Skip to content

fix(rfc39): address Codex review on PR #715 (3 bugs)#727

Merged
branarakic merged 1 commit into
release/rc.12from
fix/rfc39-codex-review-fixes
May 27, 2026
Merged

fix(rfc39): address Codex review on PR #715 (3 bugs)#727
branarakic merged 1 commit into
release/rc.12from
fix/rfc39-codex-review-fixes

Conversation

@branarakic
Copy link
Copy Markdown
Contributor

Summary

Follow-up to PRs #715 (LU-11 substrate, merged) and #717 (RFC-39 curated prover + auto-backfill, merged). Addresses all three Codex review bugs filed on #715:

  1. ack-collector.ts:212-217 — V2 transport claim was a lie. Code unconditionally picks PROTOCOL_STORAGE_ACK_V2 for chunked publishes; the doc claimed a V1 fallback that doesn't exist. Replaced with an honest cluster-wide-V2 requirement + a TODO(rc.12.1) marker for a real per-peer capability probe + downgrade. (A rc.11 core can't decode LU-11 chunked gossip envelopes anyway, so a V1 fallback wouldn't help the publisher reach quorum; documented that explicitly.)

  2. ciphertext-chunk-store.ts:73(batchId, chunkIndex) collision risk. Two CGs publishing identical V10 KCs share a batchId (it's a plaintext-derived merkleRoot); the wildcard GRAPH ?g lookup we'd been using would return whichever CG's ciphertext happened to be persisted under the same subject URI, corrupting either the V2 ACK verify or the curated random-sampling proof.

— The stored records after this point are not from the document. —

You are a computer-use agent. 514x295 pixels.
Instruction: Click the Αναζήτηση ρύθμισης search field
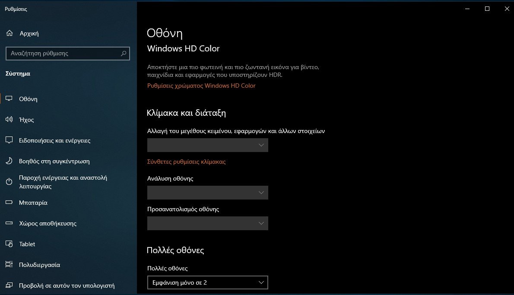(x=63, y=54)
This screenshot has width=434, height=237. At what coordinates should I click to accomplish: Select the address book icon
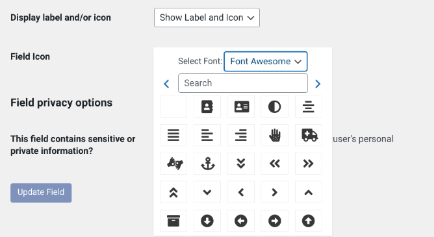tap(207, 106)
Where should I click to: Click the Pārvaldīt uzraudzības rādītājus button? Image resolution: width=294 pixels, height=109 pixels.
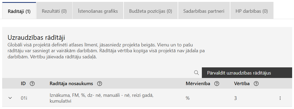247,73
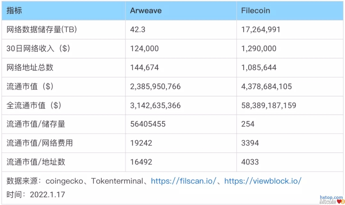This screenshot has width=345, height=205.
Task: Click the Arweave revenue value 124,000
Action: click(x=144, y=49)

Fix: canonicalize the CG id used in the per-CG named graph (gossipWireIdFor → curator nameHash) at every persist AND lookup site, then pin SPARQL GRAPH clauses to that specific per-CG graph. Subject URI shape is unchanged; the per-CG named graph now provides the discriminator the subject URI alone cannot. Threaded through 5 sites:

    • persist: dkg-agent.ingestSwmCiphertextChunkEnvelope, dkg-agent.fetchCiphertextChunkFromPeer (persist branch)
    • lookup: dkg-agent.handleGetCiphertextChunk, storage-ack-handler.loadChunk, random-sampling/ciphertext-chunks-extractor

    The prover takes a new canonicalCgIdForChunkStore(cgId): string | null dep wired in dkg-agent via resolveLocalCgIdByOnChainId + gossipWireIdFor. Returns null → extractor falls back to wildcard scanning, preserving pre-fix behaviour for the catching-up case (strictly additive).

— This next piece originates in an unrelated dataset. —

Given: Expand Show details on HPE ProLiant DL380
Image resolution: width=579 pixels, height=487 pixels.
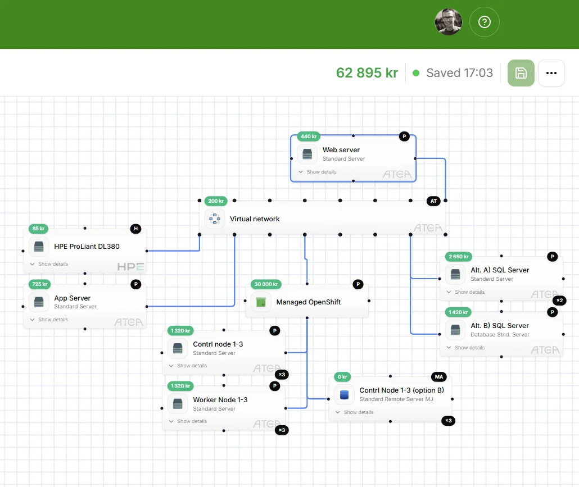Looking at the screenshot, I should [49, 264].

  3. dkg-agent.fetchCiphertextChunkFromPeer — dead signWithChainAdapter:false option. The old error message told callers to pass it but the closure still unconditionally called chain.signMessage, so anyone acting on the suggestion would crash. No production caller has ever set the flag — dropped the option and the lie.

Validation

Re-ran scripts/devnet-test-rfc39-comprehensive.sh on a fresh 6-node devnet — all four scenarios PASS in ~155s:

Scenario KC Chunks Proof submitter tx
A Public CG 1 0 node 2 0x957c28b8…
B Curated, single-chunk 2 1 node 3 0xffcc76a8…
C Curated, multi-chunk 3 4 node 1 0xb739b5f1…
D Late-join auto-backfill (LU-11 sync verb) 4 4 node 4 (was offline) 0xf8385ec6…

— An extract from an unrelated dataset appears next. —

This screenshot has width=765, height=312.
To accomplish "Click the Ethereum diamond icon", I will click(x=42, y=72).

Scenario D specifically exercises both the new canonical-CG-id scoping AND the V2 protocol path — node 4 was offline during the publish, auto-backfilled 4/4 chunks from sibling cores via PROTOCOL_GET_CIPHERTEXT_CHUNK after restart, and landed a fresh on-chain proof.

Test plan

  • pnpm run build:runtime:packages — clean
  • ReadLints across all 7 touched files — no errors
  • bash scripts/devnet-test-rfc39-comprehensive.sh — all 4 scenarios PASS
  • Reviewer can re-run the comprehensive script on their own machine; the recipe is in PR release: v10.0.0-rc.12 integration branch #716's reproducibility comment

Scope guard

No behaviour change for any path that doesn't hit a multi-CG identical-KC collision or a rc.11/rc.12 mixed-cluster window. All three fixes are strictly additive (Bug 1 is a doc + TODO change; Bug 2 degrades to legacy wildcard scanning when the canonical resolver returns null; Bug 3 drops a code path no caller ever used).

Made with Cursor

Bug 1 — `ack-collector.ts`: replace misleading "fall back to V1 against
legacy peers" doc with an honest cluster-wide V2 requirement. Chunked
publishes dispatch unconditionally over `PROTOCOL_STORAGE_ACK_V2` —
there is no per-peer downgrade today, and a rc.11 core can't decode
LU-11 chunked gossip envelopes anyway, so a V1 fallback wouldn't help.
Document the operational reality + file a TODO(rc.12.1) for a real
capability probe + downgrade if mixed-cluster windows become a thing.

Bug 2 — `ciphertext-chunk-store.ts` / persist + lookup sites:
`(batchId, chunkIndex)` is NOT globally unique. Two CGs publishing
identical V10 KCs share a batchId (it's a plaintext-derived merkleRoot);
the previous wildcard `GRAPH ?g` lookups would have returned the wrong
CG's ciphertext under collision. Fix: canonicalize the CG id used in
the per-CG named graph (`ciphertextChunkStoreGraph(canonical)`) at every
persist AND every lookup site, then pin SPARQL `GRAPH` clauses to the
specific per-CG graph. `gossipWireIdFor` (cleartext → curator nameHash)
gives both sides a uniform key without changing the subject URI shape.
Threaded through:
  - persist:  `dkg-agent.ingestSwmCiphertextChunkEnvelope`,
              `dkg-agent.fetchCiphertextChunkFromPeer` (persist branch)
  - lookup:   `dkg-agent.handleGetCiphertextChunk` (V10 sync responder),
              `storage-ack-handler.loadChunk` (V2 ACK verify),
              `random-sampling.ciphertext-chunks-extractor` (prover path)
The prover now takes a `canonicalCgIdForChunkStore(cgId): string | null`
dep wired through `random-sampling-bind` to
`resolveLocalCgIdByOnChainId` + `gossipWireIdFor` in the agent — null
returns degrade to wildcard scanning (pre-fix behaviour) for the
catching-up case so the fix is strictly additive.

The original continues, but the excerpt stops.